Elmer Rudolph, president of the West End Residents’ Association, said an overpass is great news for residents on both sides of the street, who will have a safer and more convenient way to get to work, school and SkyTrain. Because there is no crosswalk in this area, he said residents have risked their lives to run across Stewardson Way.
“They run across six or eight lanes of traffic in the morning. They do it on a regular basis – I have seen them. They take their life in their hands. They have been running across there for 14 years. Luckily we have never had a fatality,” he said. “If it finally happens, we say hallelujah. It couldn’t come too soon.”
Rudolph said the West End Residents’ Association lobbied city council for years and never felt the city was very interested in the project.
“As far as we are concerned, it has been a long time coming,” he said. “We have been lobbying them since 2004.”
Prior to upgrades at the north end of the Queensborough Bridge in 2004, Rudolph said a pedestrian-activated crosswalk was located at Sixth Avenue and Stewardson Way.

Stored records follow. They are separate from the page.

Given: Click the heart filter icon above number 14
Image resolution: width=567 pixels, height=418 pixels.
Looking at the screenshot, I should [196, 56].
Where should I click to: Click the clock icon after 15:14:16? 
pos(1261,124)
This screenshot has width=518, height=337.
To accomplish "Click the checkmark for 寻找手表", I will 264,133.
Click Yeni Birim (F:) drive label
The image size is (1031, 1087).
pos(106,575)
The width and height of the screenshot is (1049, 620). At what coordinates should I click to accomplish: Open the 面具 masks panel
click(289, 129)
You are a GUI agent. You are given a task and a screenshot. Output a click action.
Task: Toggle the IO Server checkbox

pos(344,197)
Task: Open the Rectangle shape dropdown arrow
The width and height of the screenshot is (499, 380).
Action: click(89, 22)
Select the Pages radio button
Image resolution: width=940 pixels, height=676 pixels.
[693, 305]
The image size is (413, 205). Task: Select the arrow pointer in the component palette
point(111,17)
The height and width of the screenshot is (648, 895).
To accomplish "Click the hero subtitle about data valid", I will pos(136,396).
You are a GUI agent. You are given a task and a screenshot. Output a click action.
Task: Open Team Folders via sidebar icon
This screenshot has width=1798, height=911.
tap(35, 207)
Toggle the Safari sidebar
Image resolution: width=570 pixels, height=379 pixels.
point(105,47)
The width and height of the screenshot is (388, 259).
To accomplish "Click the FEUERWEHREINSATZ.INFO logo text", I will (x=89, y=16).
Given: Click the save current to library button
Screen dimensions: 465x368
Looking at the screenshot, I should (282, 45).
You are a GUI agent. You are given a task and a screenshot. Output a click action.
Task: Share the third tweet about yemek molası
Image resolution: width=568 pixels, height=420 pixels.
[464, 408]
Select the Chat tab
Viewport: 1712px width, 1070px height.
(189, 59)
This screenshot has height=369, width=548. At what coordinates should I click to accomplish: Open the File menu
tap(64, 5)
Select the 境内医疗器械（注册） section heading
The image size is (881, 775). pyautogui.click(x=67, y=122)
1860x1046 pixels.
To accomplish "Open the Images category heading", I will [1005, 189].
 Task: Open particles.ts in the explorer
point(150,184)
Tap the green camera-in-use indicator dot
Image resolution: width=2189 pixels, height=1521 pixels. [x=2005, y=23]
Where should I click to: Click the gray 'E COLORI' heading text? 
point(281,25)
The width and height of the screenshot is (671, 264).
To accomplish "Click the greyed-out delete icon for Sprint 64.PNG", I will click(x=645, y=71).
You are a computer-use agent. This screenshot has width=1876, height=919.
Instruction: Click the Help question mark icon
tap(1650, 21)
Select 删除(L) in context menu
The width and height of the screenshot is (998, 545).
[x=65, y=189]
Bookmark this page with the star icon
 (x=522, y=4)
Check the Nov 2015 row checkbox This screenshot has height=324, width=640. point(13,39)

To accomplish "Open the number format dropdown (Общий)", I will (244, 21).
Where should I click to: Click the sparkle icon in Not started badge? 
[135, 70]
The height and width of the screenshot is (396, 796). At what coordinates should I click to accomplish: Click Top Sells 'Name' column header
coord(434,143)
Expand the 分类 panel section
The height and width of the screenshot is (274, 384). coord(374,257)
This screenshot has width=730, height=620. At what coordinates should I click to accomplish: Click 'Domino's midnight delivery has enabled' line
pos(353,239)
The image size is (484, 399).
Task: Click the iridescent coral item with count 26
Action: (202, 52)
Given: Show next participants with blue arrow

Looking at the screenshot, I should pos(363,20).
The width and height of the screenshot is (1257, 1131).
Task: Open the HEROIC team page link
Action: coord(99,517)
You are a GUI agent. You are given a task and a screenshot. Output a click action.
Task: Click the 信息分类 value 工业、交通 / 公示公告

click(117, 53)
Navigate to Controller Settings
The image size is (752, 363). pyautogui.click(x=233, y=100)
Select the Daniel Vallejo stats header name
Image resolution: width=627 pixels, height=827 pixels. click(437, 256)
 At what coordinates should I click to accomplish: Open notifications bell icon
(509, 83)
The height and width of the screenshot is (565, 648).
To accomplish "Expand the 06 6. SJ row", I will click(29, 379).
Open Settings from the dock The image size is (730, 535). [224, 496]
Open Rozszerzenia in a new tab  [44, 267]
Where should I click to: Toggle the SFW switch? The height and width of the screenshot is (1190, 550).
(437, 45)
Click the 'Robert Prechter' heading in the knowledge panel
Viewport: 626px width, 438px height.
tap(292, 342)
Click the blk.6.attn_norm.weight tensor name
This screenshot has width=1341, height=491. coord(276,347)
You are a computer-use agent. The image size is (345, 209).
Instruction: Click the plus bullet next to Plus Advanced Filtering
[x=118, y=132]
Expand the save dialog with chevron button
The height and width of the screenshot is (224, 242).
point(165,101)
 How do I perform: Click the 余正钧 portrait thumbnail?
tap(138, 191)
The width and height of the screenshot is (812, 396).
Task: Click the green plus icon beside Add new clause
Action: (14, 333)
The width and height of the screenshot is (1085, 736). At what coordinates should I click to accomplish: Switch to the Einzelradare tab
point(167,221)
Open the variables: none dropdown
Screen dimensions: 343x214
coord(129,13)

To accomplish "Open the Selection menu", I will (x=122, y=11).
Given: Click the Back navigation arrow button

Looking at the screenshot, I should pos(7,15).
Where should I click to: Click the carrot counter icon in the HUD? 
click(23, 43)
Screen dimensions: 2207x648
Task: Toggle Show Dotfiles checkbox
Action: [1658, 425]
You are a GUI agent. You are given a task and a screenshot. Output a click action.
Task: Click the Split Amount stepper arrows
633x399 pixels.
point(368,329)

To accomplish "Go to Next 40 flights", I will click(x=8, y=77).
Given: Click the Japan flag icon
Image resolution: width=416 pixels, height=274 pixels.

“The ministry of highways said ‘we don’t want that anymore, that’s too disruptive to traffic’ so they took it out and ‘we will replace it with something,’” he said. “Well, they never did.”
According to a press release, the project is expected toget underway in January 2019 and be completed in the summer of 2019.
“Pedestrians and cyclists have been frustrated with the absence of a safe crossing on this stretch of Stewardson Way,” Claire Trevena, B.C.’s Minister of Transportation and Infrastructure, said in a press release. “This project puts the safety of people first by separating pedestrians and cyclists from a busy street.”
The overpass is being built through the Public Transit Infrastructure Fund, with the federal government providing 50 per cent of eligible costs, the provincial government providing 33 per cent and TransLink contributing 17 per cent.
“The Government of Canada recognizes that having accessible active transportation options is key to developing green inclusive communities,” François-Philippe Champagne, federal Minister of Infrastructure and Communities, said in the press release. “We are proud to have helped make this new overpass possible, which will provide a safer route for pedestrians and cyclists across some of the city’s busiest roads, and encourage people to stay active while moving around the city.”
The overpass will improve access to Grimston Park, the 22nd Street transit exchange and the Millennium/Expo SkyTrain station.
“I know how important this new overpass is for our city, people need to be able to safely cross this busy road on foot or on a bike,” said New Westminster MLA Judy Darcy. “I am so pleased that our government is able to deliver this crossing, so pedestrians, cyclists and drivers can get to their destination safely.”
A decade ago, the federal and provincial governments jointed funded the $33-million interchange project on the north side of the Queensborough Bridge and on Highway 91A at Howes Street that was designed to improve the transportation of goods in the region.